The NAV/unit of a Fund represents the dollar value of the underlying holdings of the ETF expressed as a single unit value. As a result this is the ‘fair value’ of an ETF which is struck daily as at the end of the day.On the other hand, the market price is the price at which the last trade of the Fund occurred. As there may be gaps between the time that a trade was made and the actual NAV/unit it is recommended that when an investor is looking to determine performance of their Fund they use the NAV/unit history provided on each Fund page

While ETC-Group cannot control or influence the execution of your ETF trade, we would like to highlight the following considerations, for you to keep in mind:

Before placing your ETF trade order, check with your broker (or look at “market depth” if using an online broker) to make sure you have accurate bid-offer information. If there is an iNAV associated with the Fund, you should check this against the price at which you are planning on buying or selling the ETF to make sure you are getting close to ‘fair value’.

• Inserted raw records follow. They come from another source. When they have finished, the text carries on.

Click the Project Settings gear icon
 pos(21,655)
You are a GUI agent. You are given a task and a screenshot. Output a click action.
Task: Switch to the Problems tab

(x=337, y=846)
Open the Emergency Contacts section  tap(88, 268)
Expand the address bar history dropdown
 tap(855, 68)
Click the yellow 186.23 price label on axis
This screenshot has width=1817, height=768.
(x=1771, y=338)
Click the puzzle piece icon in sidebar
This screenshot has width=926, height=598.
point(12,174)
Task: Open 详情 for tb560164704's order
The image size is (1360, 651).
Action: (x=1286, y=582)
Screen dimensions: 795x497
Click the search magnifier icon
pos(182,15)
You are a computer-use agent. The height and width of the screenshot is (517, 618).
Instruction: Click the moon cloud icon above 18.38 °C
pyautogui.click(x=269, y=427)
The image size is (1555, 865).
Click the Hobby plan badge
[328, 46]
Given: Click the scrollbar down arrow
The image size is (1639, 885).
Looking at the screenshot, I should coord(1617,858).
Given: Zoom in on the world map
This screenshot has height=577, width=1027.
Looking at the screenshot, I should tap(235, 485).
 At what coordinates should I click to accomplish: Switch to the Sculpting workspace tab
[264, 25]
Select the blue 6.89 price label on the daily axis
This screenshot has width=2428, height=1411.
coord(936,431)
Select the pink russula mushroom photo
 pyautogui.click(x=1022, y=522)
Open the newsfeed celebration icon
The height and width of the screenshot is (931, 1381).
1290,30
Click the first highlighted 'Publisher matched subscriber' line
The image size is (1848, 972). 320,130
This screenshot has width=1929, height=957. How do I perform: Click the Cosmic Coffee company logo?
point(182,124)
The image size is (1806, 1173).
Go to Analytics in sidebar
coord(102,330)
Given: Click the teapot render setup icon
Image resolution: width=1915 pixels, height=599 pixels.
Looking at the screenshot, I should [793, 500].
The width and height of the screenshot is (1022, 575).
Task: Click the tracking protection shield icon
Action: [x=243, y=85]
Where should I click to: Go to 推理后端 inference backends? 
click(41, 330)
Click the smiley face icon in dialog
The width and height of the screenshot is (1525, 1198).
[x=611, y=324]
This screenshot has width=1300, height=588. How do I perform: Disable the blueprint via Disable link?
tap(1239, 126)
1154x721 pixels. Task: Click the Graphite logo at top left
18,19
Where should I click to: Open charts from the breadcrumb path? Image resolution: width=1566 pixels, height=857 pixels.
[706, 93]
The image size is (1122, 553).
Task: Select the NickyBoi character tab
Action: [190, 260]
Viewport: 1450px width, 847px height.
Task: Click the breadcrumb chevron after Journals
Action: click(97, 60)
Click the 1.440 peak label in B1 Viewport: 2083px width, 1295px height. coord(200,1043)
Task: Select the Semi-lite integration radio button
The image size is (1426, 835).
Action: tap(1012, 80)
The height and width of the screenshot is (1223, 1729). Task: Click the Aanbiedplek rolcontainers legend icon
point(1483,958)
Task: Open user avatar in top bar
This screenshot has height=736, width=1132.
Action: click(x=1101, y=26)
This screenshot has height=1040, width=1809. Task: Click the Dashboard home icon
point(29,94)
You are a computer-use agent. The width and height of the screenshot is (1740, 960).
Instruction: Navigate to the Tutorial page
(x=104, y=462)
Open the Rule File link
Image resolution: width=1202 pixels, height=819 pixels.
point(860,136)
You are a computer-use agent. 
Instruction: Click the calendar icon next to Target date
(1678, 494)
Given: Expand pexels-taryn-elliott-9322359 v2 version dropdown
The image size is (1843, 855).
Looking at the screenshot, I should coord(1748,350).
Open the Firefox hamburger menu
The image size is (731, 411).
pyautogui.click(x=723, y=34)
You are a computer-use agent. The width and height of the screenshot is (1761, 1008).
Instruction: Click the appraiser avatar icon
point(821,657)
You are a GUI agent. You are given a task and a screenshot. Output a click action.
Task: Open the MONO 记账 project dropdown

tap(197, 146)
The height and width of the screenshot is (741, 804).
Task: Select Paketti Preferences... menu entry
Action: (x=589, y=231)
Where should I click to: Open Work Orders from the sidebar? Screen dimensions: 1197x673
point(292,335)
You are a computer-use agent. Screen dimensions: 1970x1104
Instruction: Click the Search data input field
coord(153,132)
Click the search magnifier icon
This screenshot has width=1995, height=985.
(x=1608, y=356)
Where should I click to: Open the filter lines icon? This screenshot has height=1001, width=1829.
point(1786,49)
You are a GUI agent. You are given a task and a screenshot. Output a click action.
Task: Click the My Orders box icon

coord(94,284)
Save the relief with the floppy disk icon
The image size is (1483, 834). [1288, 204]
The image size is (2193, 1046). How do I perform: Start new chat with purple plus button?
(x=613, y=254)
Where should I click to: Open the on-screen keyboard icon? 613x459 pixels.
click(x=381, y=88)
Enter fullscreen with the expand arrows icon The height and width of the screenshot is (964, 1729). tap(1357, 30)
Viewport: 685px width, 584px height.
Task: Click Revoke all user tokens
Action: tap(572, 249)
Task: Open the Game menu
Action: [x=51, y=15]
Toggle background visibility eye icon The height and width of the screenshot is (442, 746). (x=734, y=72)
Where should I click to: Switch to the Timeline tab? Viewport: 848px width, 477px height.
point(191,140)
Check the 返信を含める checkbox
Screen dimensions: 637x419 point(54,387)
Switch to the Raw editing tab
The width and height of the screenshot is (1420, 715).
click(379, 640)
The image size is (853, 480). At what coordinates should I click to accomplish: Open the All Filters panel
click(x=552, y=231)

It may be prudent to use limit orders rather than market orders to make sure you get the price you are expecting. Limit orders allow investors to specify a buy or sell price and will only get executed at the stipulated price.

Most ETFs are designed to track benchmarks. However a small but growing number of ETFs are actively managed and seek to outperform benchmarks.

Costs Of Investing In Exchange-traded Funds (ETFs)

In general, an exchange–traded fund (ETF) is an investment vehicle traded on a stock exchange that has a share creation and redemption process allowing it to vary in size of assets and shares. While ETFs trade like stocks they are generally comprised of a basket of holdings. In addition, most ETFs seek to track a published index of securities, which is the same investment approach used by traditional index funds.

Like traditional mutual funds, ETFs charge an annual expense ratio. In addition, when buying or selling an ETF there may be associated trading costs, these fees may be levied by your broker or financial advisor with prices set by them. ETFs do not have a sales charge.

In general, any dividends earned by the underlying assets held in a ETC-Group Fund will be passed through to the unitholders.